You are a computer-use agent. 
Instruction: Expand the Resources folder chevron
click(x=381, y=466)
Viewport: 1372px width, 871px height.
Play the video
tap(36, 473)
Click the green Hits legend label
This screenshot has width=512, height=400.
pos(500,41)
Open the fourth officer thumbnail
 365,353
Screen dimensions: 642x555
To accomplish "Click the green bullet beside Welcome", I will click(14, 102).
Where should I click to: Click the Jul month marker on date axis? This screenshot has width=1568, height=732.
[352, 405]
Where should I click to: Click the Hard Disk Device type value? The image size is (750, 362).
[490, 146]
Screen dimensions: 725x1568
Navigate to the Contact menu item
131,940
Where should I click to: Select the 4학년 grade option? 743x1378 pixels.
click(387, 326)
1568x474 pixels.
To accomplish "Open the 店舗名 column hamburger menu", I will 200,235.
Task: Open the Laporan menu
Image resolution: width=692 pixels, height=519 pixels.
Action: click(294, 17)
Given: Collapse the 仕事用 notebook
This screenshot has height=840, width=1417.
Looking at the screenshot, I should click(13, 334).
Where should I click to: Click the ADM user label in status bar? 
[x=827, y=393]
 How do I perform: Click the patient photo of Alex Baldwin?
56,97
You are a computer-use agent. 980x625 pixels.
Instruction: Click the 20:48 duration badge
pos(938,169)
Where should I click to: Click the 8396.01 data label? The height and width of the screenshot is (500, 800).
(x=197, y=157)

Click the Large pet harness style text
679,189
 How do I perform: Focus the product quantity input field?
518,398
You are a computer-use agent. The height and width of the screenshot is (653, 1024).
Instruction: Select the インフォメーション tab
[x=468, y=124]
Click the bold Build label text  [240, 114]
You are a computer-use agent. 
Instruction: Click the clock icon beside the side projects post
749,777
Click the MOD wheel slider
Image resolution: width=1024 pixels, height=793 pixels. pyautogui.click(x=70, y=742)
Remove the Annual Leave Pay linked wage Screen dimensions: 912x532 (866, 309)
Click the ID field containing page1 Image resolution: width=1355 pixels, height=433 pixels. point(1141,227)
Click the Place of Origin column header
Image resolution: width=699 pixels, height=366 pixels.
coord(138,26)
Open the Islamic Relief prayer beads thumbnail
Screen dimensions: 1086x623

**Work to complete**
All records above must be set down exactly, please.

**Result of this exercise**
You are a computer-use agent. 
Instruction: Expand the Resources folder chevron
click(x=381, y=466)
Viewport: 1372px width, 871px height.
Play the video
tap(36, 473)
Click the green Hits legend label
This screenshot has width=512, height=400.
pos(500,41)
Open the fourth officer thumbnail
 365,353
Screen dimensions: 642x555
To accomplish "Click the green bullet beside Welcome", I will click(14, 102).
Where should I click to: Click the Jul month marker on date axis? This screenshot has width=1568, height=732.
[352, 405]
Where should I click to: Click the Hard Disk Device type value? The image size is (750, 362).
[490, 146]
Screen dimensions: 725x1568
Navigate to the Contact menu item
131,940
Where should I click to: Select the 4학년 grade option? 743x1378 pixels.
click(387, 326)
1568x474 pixels.
To accomplish "Open the 店舗名 column hamburger menu", I will 200,235.
Task: Open the Laporan menu
Image resolution: width=692 pixels, height=519 pixels.
Action: click(294, 17)
Given: Collapse the 仕事用 notebook
This screenshot has height=840, width=1417.
Looking at the screenshot, I should click(13, 334).
Where should I click to: Click the ADM user label in status bar? 
[x=827, y=393]
 How do I perform: Click the patient photo of Alex Baldwin?
56,97
You are a computer-use agent. 980x625 pixels.
Instruction: Click the 20:48 duration badge
pos(938,169)
Where should I click to: Click the 8396.01 data label? The height and width of the screenshot is (500, 800).
(x=197, y=157)

Click the Large pet harness style text
679,189
 How do I perform: Focus the product quantity input field?
518,398
You are a computer-use agent. The height and width of the screenshot is (653, 1024).
Instruction: Select the インフォメーション tab
[x=468, y=124]
Click the bold Build label text  [240, 114]
You are a computer-use agent. 
Instruction: Click the clock icon beside the side projects post
749,777
Click the MOD wheel slider
Image resolution: width=1024 pixels, height=793 pixels. pyautogui.click(x=70, y=742)
Remove the Annual Leave Pay linked wage Screen dimensions: 912x532 (866, 309)
Click the ID field containing page1 Image resolution: width=1355 pixels, height=433 pixels. point(1141,227)
Click the Place of Origin column header
Image resolution: width=699 pixels, height=366 pixels.
coord(138,26)
Open the Islamic Relief prayer beads thumbnail
Screen dimensions: 1086x623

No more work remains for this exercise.